The three founders of nestio, CEO Caren Maio, CCO Matthew Raoul and CTO Michael O’Toole are setting out to disrupt the online real estate industry. The result is such a brilliant platform for organizing your apartment search that it actually inspired me to think about moving (for the 8th time in New York City). Last week, at TechStars‘ Demo Day, (full story here), Maio took the stage to present Nestio to a room of 750 attendees including hundreds of investors, press and big names in the tech industry.
“We’re here today because moving sucks,” said Maio, an NYU grad who has lived in 8 apartment in New York City. “The stress, frustration and time consumption. Nestio is the easiest way for you to find an apartment and achieve transparency on your findings.”
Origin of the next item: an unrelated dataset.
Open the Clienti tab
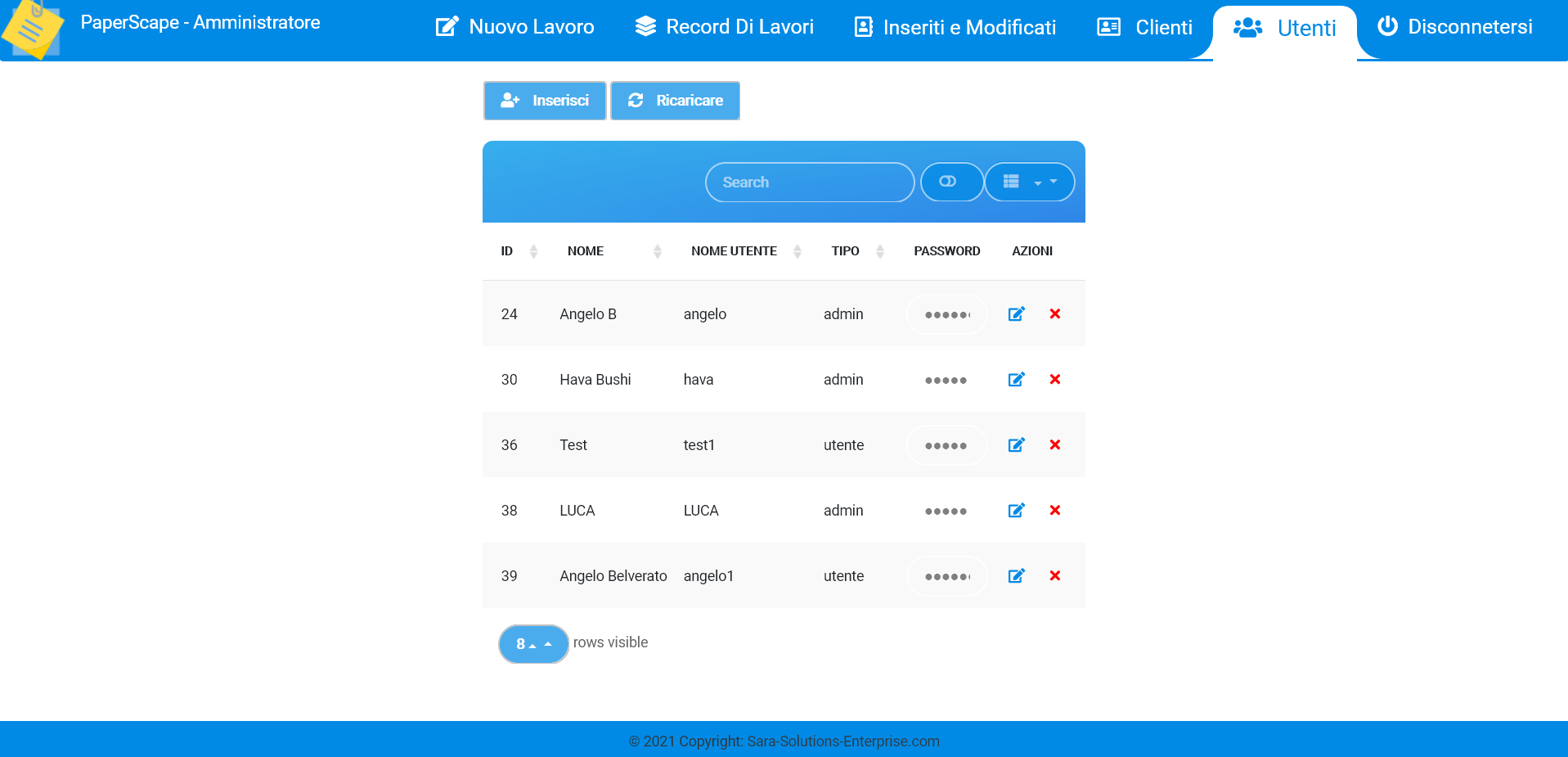 pyautogui.click(x=1145, y=28)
The product launched in beta two weeks ago and will first tackle NYC apartment rentals before expanding into other cities. Primarily, Nestio is a place for users to keep track of and organize their apartment hunt. Currently, brokerage firms and management company sites let users save lists of their apartment search, which means that users have 10-15 different log-ins and places to go to check up on apartments, including digging through email. But now, using Nestio’s bookmarklet, users can simply click to add all these different listings from external sites like Craigslist and Streeteasy into one, if you will, nesting place.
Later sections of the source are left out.